Copy the material below line for line, changing nothing.

**Word and item position data**:

--- --- ---

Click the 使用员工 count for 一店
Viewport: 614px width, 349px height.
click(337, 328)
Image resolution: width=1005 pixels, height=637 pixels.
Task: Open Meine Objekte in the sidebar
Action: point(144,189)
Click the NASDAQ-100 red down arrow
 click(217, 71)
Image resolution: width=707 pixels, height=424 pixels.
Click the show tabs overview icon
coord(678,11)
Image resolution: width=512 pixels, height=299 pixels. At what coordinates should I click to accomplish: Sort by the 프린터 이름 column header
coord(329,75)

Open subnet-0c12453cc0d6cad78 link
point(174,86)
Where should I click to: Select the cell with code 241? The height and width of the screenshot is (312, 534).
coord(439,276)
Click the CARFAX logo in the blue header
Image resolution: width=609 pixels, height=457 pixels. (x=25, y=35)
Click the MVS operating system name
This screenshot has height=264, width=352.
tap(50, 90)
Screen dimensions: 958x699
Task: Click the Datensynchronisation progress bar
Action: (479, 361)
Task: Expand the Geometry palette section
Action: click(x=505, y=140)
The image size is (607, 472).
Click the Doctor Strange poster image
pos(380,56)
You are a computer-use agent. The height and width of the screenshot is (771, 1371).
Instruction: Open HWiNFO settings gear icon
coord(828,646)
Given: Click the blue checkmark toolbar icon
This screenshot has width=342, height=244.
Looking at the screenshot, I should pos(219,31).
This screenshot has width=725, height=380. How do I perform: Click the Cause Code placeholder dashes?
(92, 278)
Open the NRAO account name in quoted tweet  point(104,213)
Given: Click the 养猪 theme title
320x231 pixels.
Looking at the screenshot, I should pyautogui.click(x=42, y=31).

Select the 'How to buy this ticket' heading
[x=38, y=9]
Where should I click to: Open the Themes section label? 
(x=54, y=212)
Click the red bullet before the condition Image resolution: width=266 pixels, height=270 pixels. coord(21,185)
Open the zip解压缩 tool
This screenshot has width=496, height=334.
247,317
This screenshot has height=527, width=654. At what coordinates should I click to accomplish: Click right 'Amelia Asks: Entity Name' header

--- --- ---

**SOLUTION TO THE EXERCISE**:
Click the 使用员工 count for 一店
Viewport: 614px width, 349px height.
click(337, 328)
Image resolution: width=1005 pixels, height=637 pixels.
Task: Open Meine Objekte in the sidebar
Action: point(144,189)
Click the NASDAQ-100 red down arrow
 click(217, 71)
Image resolution: width=707 pixels, height=424 pixels.
Click the show tabs overview icon
coord(678,11)
Image resolution: width=512 pixels, height=299 pixels. At what coordinates should I click to accomplish: Sort by the 프린터 이름 column header
coord(329,75)

Open subnet-0c12453cc0d6cad78 link
point(174,86)
Where should I click to: Select the cell with code 241? The height and width of the screenshot is (312, 534).
coord(439,276)
Click the CARFAX logo in the blue header
Image resolution: width=609 pixels, height=457 pixels. (x=25, y=35)
Click the MVS operating system name
This screenshot has height=264, width=352.
tap(50, 90)
Screen dimensions: 958x699
Task: Click the Datensynchronisation progress bar
Action: (479, 361)
Task: Expand the Geometry palette section
Action: click(x=505, y=140)
The image size is (607, 472).
Click the Doctor Strange poster image
pos(380,56)
You are a computer-use agent. The height and width of the screenshot is (771, 1371).
Instruction: Open HWiNFO settings gear icon
coord(828,646)
Given: Click the blue checkmark toolbar icon
This screenshot has width=342, height=244.
Looking at the screenshot, I should pos(219,31).
This screenshot has width=725, height=380. How do I perform: Click the Cause Code placeholder dashes?
(92, 278)
Open the NRAO account name in quoted tweet  point(104,213)
Given: Click the 养猪 theme title
320x231 pixels.
Looking at the screenshot, I should pyautogui.click(x=42, y=31).

Select the 'How to buy this ticket' heading
[x=38, y=9]
Where should I click to: Open the Themes section label? 
(x=54, y=212)
Click the red bullet before the condition Image resolution: width=266 pixels, height=270 pixels. coord(21,185)
Open the zip解压缩 tool
This screenshot has width=496, height=334.
247,317
This screenshot has height=527, width=654. At what coordinates should I click to accomplish: Click right 'Amelia Asks: Entity Name' header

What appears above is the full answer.